- Article -
=====
Strategy 7: Modularity and prefabrication

Modularity can make the simple appear complex and make the complex elegant by introducing new levels of control, predictability, and time savings. Using prefabricated materials and modular components accelerates construction schedules, supports sustainability goals by reducing waste, provides less disruption for urban or high-density sites, and offers enhanced levels of quality control. 

Owners and architects may already be aware of modular interior and exterior wall panels, unitized exterior glazing systems, and prefabricated solutions such as stairs and racks. Engineering options include prefabricated process skids that contain all of the piping, tanks, and related equipment for processes within or atop a steel frame, or pre-engineered mechanical, electrical, and plumbing systems with integrated utilities such as compressed air, hydronic pumping, or chilled water. These solutions offer high levels of customization while saving time in the field. 

Other considerations include access panels incorporated into building envelopes to accommodate installation of large equipment such as MRI machines or electron microscopes. During design, the team should consider the lifespan of large items that must be craned into a building and incorporate options for removal and replacement. A seamed opening on the building exterior can be removed and replaced with little impact to building structure or visual aesthetic.
=====
- Listed entries -
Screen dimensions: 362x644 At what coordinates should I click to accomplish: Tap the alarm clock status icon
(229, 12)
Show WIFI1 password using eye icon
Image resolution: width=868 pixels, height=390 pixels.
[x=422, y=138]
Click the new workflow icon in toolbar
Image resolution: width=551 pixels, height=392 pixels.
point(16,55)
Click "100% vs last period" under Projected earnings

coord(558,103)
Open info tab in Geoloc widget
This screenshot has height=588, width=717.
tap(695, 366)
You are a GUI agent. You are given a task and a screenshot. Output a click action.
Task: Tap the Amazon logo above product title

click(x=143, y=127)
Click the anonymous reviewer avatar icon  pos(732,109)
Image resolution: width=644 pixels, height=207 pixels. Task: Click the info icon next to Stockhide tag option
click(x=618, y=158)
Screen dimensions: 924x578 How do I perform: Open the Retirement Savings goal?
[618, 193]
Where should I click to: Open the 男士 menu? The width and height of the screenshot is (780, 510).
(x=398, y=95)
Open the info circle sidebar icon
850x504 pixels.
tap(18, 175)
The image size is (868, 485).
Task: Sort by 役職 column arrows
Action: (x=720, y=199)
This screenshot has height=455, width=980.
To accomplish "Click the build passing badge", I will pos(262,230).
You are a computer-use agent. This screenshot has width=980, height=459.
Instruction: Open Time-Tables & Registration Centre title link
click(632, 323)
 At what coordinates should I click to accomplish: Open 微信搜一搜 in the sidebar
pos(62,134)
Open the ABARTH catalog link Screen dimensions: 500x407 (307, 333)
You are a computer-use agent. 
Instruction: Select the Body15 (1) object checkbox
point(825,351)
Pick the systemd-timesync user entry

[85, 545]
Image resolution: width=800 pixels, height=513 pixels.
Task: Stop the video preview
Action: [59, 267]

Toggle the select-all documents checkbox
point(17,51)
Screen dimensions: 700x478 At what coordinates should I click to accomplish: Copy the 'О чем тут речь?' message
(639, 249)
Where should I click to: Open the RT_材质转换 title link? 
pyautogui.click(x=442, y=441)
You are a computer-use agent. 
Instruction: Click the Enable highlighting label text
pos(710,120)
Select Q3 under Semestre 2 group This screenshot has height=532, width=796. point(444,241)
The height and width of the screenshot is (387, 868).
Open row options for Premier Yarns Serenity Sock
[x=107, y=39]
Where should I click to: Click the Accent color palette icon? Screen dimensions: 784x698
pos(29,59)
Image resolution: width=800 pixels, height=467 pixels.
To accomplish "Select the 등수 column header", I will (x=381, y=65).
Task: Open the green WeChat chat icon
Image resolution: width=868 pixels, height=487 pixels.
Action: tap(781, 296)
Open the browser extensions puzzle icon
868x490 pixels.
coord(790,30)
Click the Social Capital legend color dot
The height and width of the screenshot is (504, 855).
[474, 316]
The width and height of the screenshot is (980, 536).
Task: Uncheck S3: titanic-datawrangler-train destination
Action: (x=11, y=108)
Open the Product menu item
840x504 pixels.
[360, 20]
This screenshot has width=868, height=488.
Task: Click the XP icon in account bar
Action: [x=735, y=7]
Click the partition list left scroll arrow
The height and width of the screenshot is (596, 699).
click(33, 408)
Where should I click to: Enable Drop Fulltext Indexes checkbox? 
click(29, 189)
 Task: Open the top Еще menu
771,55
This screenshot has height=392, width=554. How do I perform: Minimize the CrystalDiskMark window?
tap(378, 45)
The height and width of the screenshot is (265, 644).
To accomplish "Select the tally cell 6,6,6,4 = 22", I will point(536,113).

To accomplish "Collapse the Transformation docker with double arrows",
=====
- Task list -
• 1. In the modularity and prefabrication text, what do prefabricated process skids contain?
• 2. Using the modularity and prefabrication text, explain why a design team would plan for a seamed opening in a building's exterior.
The rows come from a different source than the modularity and prefabrication text.

- Solutions by task -
• 1. They contain all of the piping, tanks, and related equipment for processes, set within or atop a steel frame.

• 2. Large equipment such as MRI machines or electron microscopes must be craned into a building and has a limited lifespan, so the team should plan for its removal and replacement. A seamed opening can be taken out and replaced with little impact on the building's structure or visual aesthetic.